Li Yiqiang, deputy director of Shannan prefecture, said the number of foreigners visiting the prefecture in 2015 increased by more than 30 per cent over the previous year.
“Allowing more foreign visitors to come to Tibet can help the locals out of poverty by getting them involved in providing tourism services,” he said.
According to the region’s 13th Five-Year Plan (2016-20), Tibet will also streamline the procedure for Chinese people applying for passes to visit border areas.
Tibet shares a border of more than 4,000 kilometers with countries including India, Nepal and Burma. More trade routes will be built between Tibet and its neighbours in the future.
The planned Sichuan-Tibet railway will help bring more tourists and opportunities to Tibet, said Losang Jamcan, chairman of the region, at the session.
It will be the second railway to Tibet after the Qinghai-Tibet railline.
China will accelerate the construction of the 1,629-kilometer Sichuan-Tibet railway starting this year, Losang Jamcan said during the annual session of the regional people’s congress in January.
Nearly 1,000 km of it will be in Tibet. Construction of the western and the eastern sections began last year.
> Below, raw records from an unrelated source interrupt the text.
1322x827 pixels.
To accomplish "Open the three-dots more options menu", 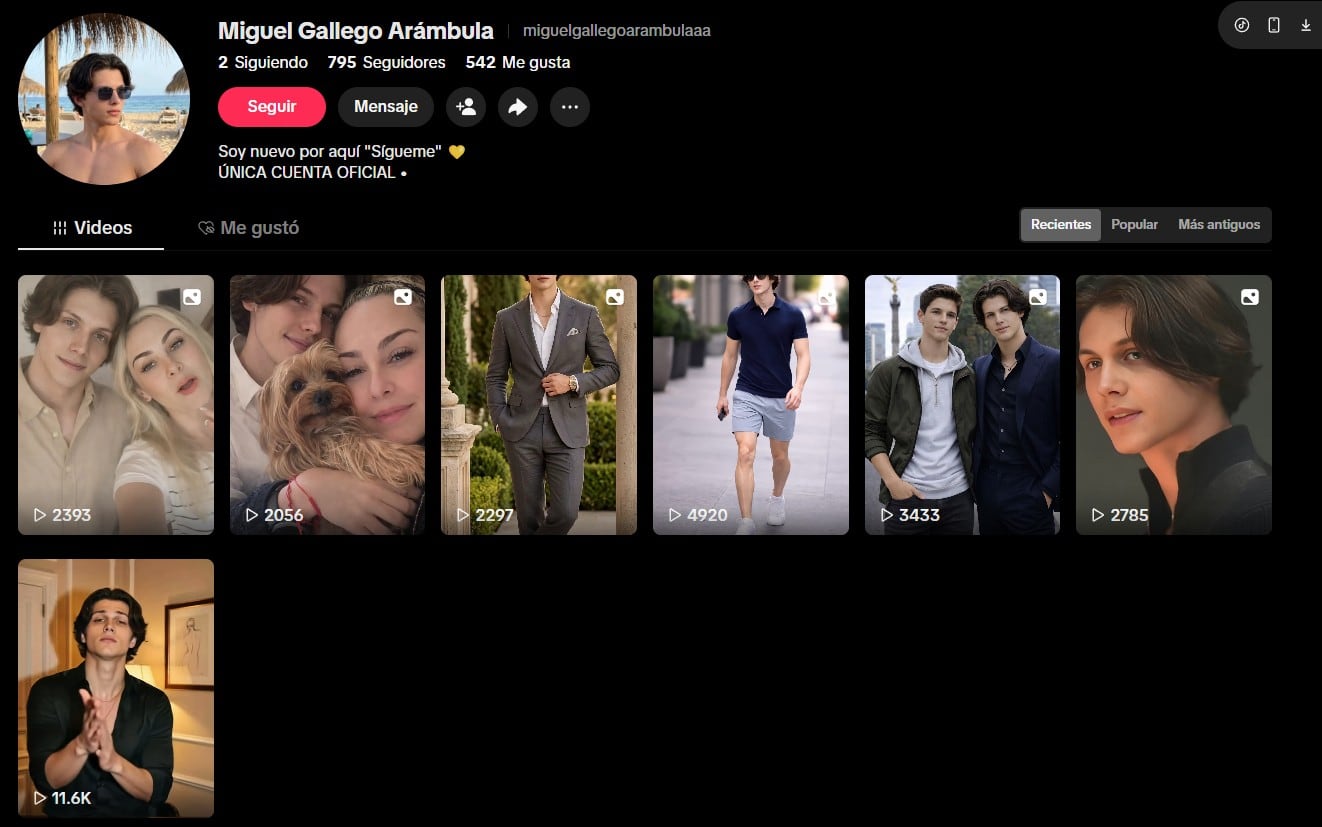I will 570,107.
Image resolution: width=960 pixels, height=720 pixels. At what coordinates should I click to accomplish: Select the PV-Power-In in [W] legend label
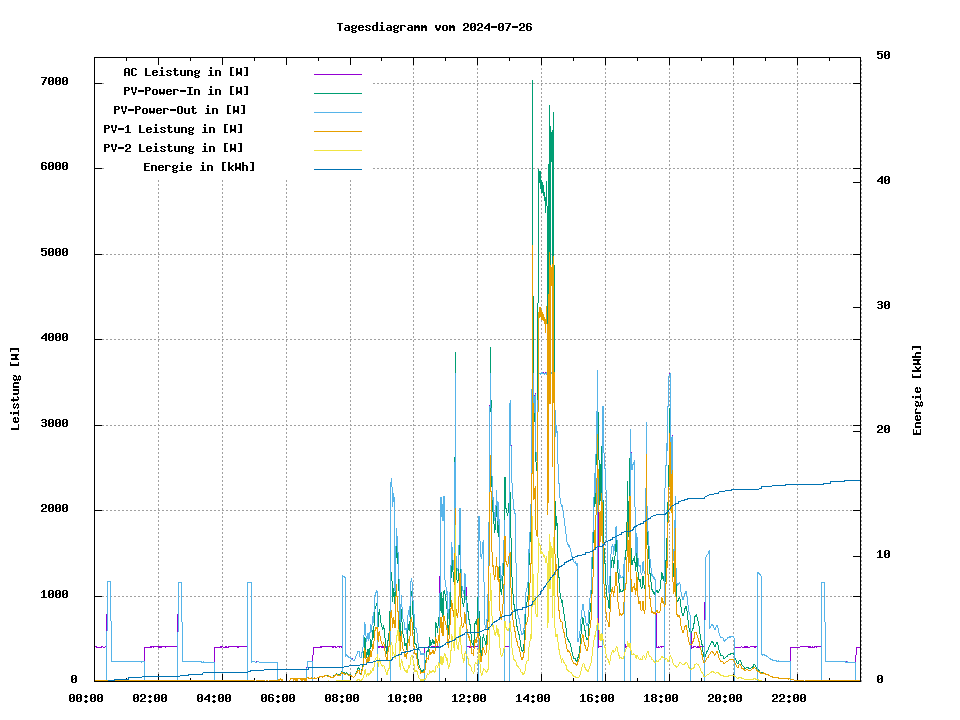[x=193, y=91]
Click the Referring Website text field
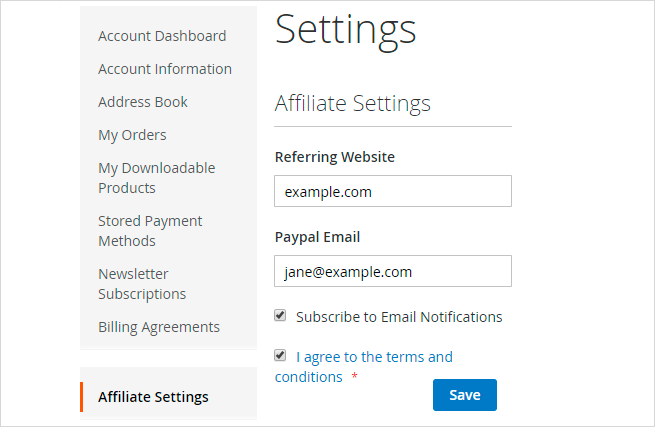This screenshot has height=427, width=655. click(392, 191)
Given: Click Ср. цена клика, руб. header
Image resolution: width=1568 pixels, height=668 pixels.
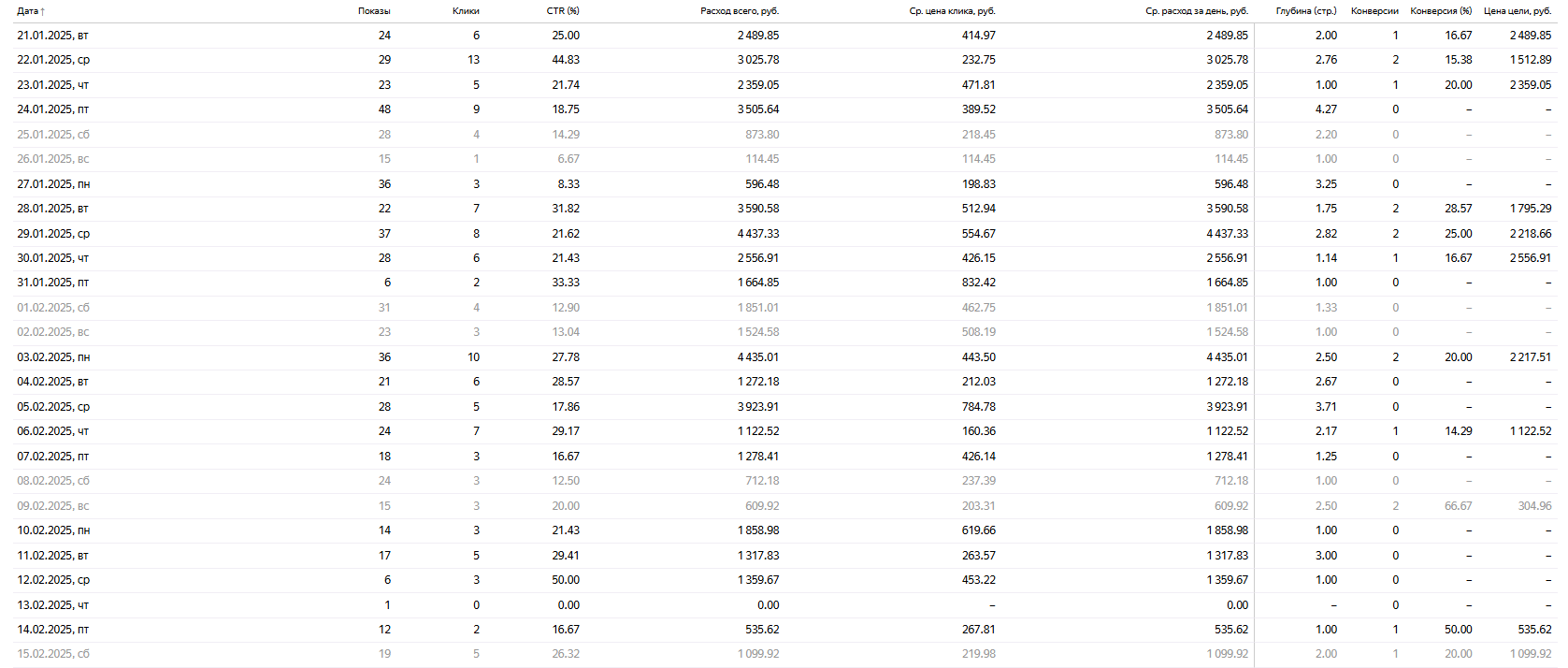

The whole project is expected to be completed in the early 2030s.
Perched at over 3,000 meters above sea level and with more than 74 per cent of its length running on bridges or in tunnels, the railway will meander through the mountains, the highest of which is over 7,000 meters above sea level.
Losang Jamcan said, the Sichuan-Tibet railway will also significantly improve people’s livelihoods along its route.